Notons encore que la situation au bord du plateau permet une exploitation commode des biotopes divers créés par la topographie: la différence de niveau sensible assure actuellement la floraison de certaines espèces avec 15 jours de retard (et plus) sur les hauteurs par rapport à la vallée. Il subsiste sur le plateau des reliques de la flore glaciaire, en particulier le Trientale. On ne compte sur le haut que 10 espèces d'arbres et arbustes (dont 4 rares) contre 20 et plus dans la vallée. Le plateau est froid, en 1980 nous avons eu de la gelée blanche pendant la fouille le 14 juillet. Les pentes exposées au Sud ou au Nord ont aussi des végétations et des évolutions très différentes. Sur les rares parties planes des hauteurs s'étendent des marécages et des tourbières. Les quelques prairies alluviales des vallées portent une végétation plus riche. Sur les pentes (les 3/4 de la surface) l'épaisseur de terre est très variable en fonction des détails du relief, et l'importance du couvert végétal, bien entendu, en dépend.

Certains bas de pente bien ensoleillés ont pu constituer pendant les grands froids du Dryas des refuges pour la végétation arborée, lui permettant de repartir plus vite lors de l'amélioration climatique.

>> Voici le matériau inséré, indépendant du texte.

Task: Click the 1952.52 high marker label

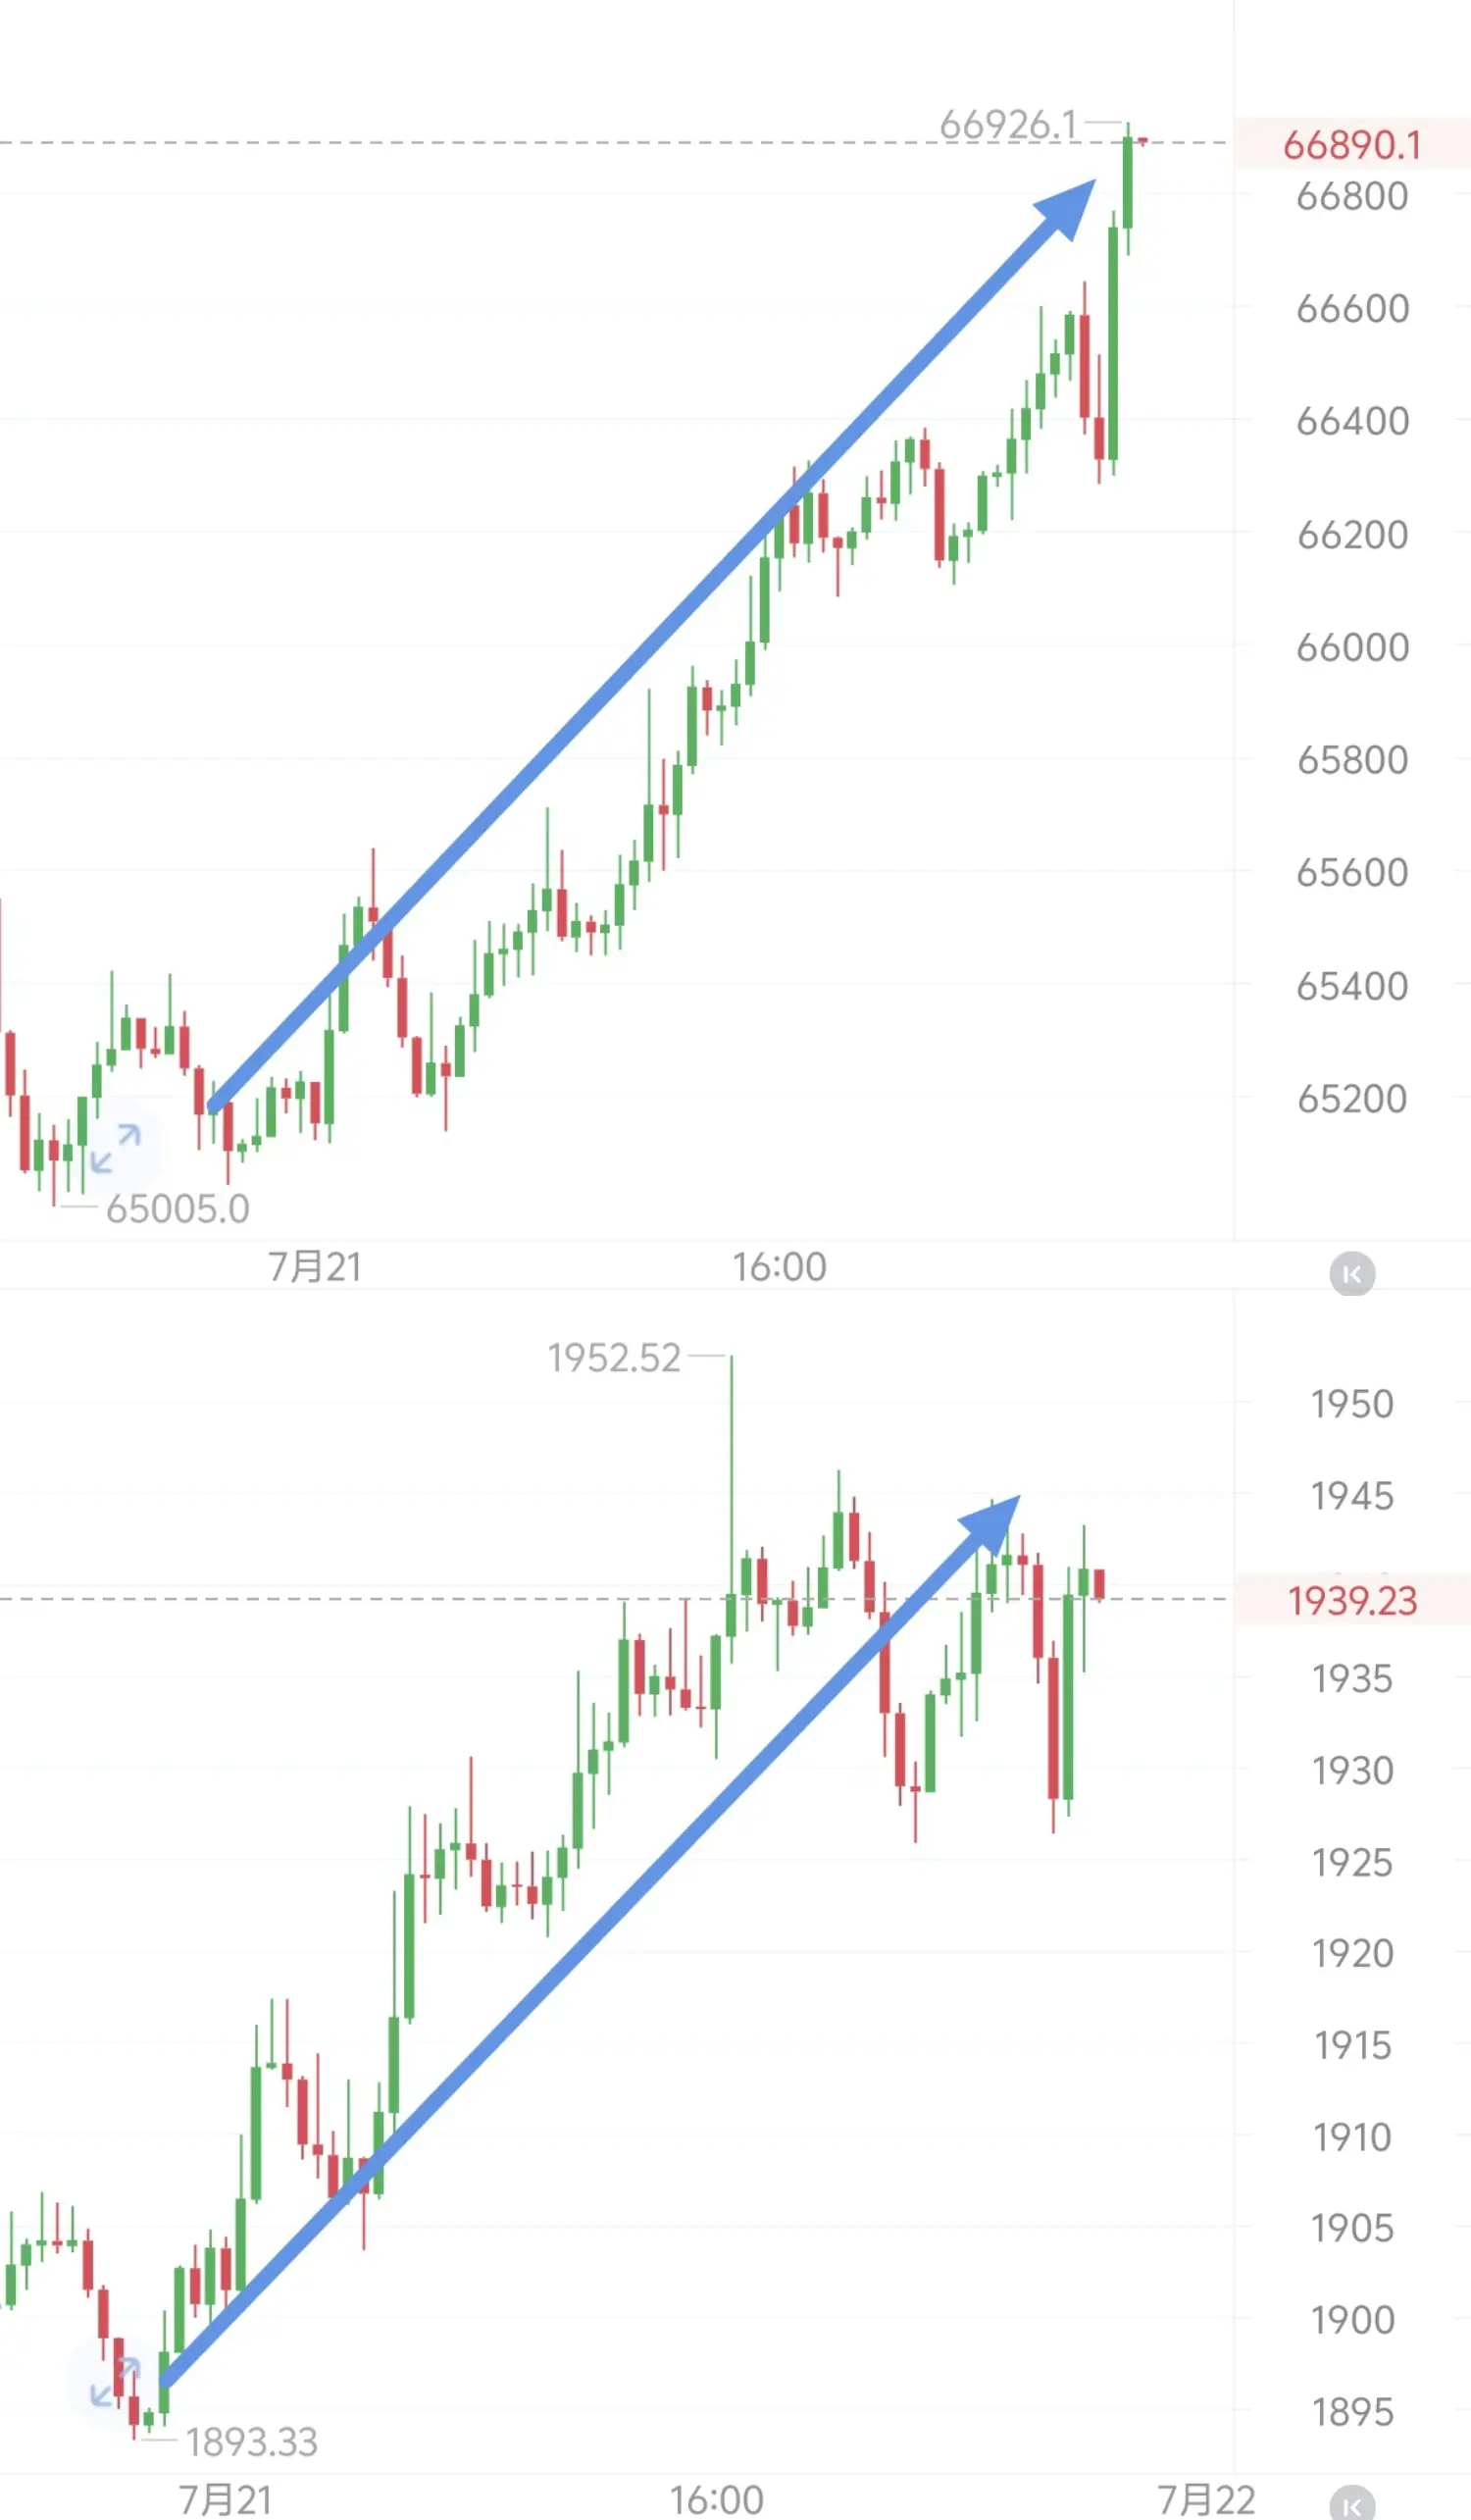Action: pos(614,1358)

Il va de soi que la faune a connu de même des niches écologiques extrêmement variées avec la possibilité de trouver refuge en hiver dans des zones protégées. Cette région, en apparence inhospitalière, offrait donc en réalité à des groupes de chasseurs, de toute façon bien équipés pour vivre au froid, une grande variété de ressources permettant probablement de se rabattre d'un gibier sur l'autre de saison à saison. Il est remarquable de trouver 10 sites dans la région, alors qu'on n'en connait aucun entre celle-ci et le groupe parisien: la plaine champenoise était en définitive bien plus inclémente que le plateau ardennais morcelé.

En changeant ce qu'il y a à changer, les archers de la fin du Préboréal pouvaient, eux aussi, bénéficier d'une diversité comparable, et même plus importante en ce qui concerne la variété des espèces animales. Certes, le point de vue était nettement moindre en raison de la présence de la forêt: même assez claire (pins et bouleaux vraisemblablement), celle-ci suffit à cacher non seulement la perspective sur ce plateau (et les Tardenoisiens ne se sont donc pas installés près des tores, mais sur une autre avancée rocheuse à 80 m de là), mais aussi la plupart du gibier au sol. C'est toutefois l'un des très rares endroits dans toute la région où l'on puisse voir au loin, éventuellement correspondre (par signaux) avec des amis campés sur une autre hauteur (la Roche aux 7 villages et la Longue Roche sont visibles de Roc-La-Tour). Et la vision du ciel dégagé n'était peut-être pas indifférente à nos ancêtres. Enfin Roc-La-Tour, visible à 5 ou 10 km au milieu de la forêt, était un point d'appel évident pour les oiseaux migrateurs. Il n'est pas impossible que la «tenderie aux grives», encore active actuellement sur le plateau, avec ses traditions de don en lignée matrilinéaire (J. JAMIN 1972), remonte au-delà même des Ages du Fer et ait ses antécédents jusqu'au Préboréal.

Techniques de lancer

Le sol, malheureusement, est très acide, et l'on ne trouve pas même une mandibule de souris ou de lérot de l'an passé. Il n'est donc pas possible de confirmer ou infirmer la moindre hypothèse concernant les détails de l'alimentation, et nous devons nous reposer à ce point de vue sur la documentation fournie par les sites plus ou moins contemporains (A. LEROI-GOURHAN et M. BREZILLON 1966 et 1972 pour le Magdalénien, J.-G. ROZOY 1978 pour le Tardenoisien). Les gravures paléolithiques ne figurent pas nécessairement du gibier (et probablement pas du tout) et ne peuvent non plus nous servir à ce sujet. (On en a néanmoins reproduit quelques-unes à titre de témoins des structures mentales: fig. 4-6.) Le seul témoignage indirect est fourni par l'outillage de silex ... encore est-ce, pour les Magdaléniens, un indice au troisième degré, puisque les pointes de traits étaient en os ou bois de renne et ont disparu; nous avons toutefois les burins, dont nous savons depuis L. LEGUAY (1877) et M. BOURLON (1911) qu'ils ont servi à les fabriquer (H. L, Movius 1966). Il n'y a, dans le Magdalénien de Roc-La-Tour, aucune pointe de trait en silex (sur plus de 1000 outils), pas de «pointe azilienne» ni rien qui s'en rapproche. On doit donc penser à des pointes en os dont la fabrication est assez longue, ce qui nous oriente vers des lances et des javelots, au plus expédiés au moyen du propulseur, et dont on dispose en nombre limité.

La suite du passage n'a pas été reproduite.